** START OF STORED ROWS **

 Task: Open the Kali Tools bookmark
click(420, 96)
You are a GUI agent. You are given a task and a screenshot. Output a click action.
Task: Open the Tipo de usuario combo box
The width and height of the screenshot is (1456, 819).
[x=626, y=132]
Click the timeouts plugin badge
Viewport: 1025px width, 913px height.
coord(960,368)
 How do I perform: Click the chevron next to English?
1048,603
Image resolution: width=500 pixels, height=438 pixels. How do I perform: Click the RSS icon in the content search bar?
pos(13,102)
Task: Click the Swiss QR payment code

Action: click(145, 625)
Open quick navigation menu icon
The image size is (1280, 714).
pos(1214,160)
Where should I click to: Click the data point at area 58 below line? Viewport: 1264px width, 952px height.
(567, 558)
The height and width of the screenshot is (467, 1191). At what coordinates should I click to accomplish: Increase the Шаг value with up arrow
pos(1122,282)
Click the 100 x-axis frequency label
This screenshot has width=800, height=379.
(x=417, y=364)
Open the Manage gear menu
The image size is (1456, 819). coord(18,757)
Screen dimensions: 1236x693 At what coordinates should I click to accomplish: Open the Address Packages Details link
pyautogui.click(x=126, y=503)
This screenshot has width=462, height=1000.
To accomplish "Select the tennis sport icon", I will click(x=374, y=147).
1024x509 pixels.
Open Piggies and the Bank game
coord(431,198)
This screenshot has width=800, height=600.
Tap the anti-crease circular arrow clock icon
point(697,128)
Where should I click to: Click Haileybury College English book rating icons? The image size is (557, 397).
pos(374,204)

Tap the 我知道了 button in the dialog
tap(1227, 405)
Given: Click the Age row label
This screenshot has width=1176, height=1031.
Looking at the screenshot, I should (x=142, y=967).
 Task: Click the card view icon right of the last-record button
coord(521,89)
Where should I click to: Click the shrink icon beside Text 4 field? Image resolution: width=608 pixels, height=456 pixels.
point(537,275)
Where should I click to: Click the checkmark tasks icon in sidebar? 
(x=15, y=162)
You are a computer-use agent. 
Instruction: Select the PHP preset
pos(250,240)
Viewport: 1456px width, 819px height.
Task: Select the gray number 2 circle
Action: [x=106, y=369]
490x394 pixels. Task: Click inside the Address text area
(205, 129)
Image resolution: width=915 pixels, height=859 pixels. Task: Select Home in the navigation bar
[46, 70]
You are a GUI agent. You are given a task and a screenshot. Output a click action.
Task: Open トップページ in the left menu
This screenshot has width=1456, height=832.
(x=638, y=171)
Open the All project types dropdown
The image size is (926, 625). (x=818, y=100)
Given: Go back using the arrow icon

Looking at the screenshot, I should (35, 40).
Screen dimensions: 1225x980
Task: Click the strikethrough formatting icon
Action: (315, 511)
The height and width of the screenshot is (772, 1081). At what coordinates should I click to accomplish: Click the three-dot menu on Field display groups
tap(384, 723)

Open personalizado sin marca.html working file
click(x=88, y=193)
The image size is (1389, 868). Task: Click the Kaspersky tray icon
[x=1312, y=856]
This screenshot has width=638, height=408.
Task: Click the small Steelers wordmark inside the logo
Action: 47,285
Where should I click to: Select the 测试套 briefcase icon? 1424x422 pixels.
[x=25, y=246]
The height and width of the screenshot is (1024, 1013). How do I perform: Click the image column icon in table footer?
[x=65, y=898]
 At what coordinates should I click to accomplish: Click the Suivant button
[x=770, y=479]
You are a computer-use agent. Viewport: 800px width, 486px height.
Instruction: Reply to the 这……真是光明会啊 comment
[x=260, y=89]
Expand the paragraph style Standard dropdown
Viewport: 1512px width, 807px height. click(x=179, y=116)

** END OF STORED ROWS **

**STATED EXERCISE:**
Please rewrite the rows starting with the line containing "the Suivant button" and running through the end of the rows, changing "dropdown" to "drop-down list" and leaving everything else as it is.

**RESPONSE TO THE TASK:**
 At what coordinates should I click to accomplish: Click the Suivant button
[x=770, y=479]
You are a computer-use agent. Viewport: 800px width, 486px height.
Instruction: Reply to the 这……真是光明会啊 comment
[x=260, y=89]
Expand the paragraph style Standard drop-down list
Viewport: 1512px width, 807px height. click(x=179, y=116)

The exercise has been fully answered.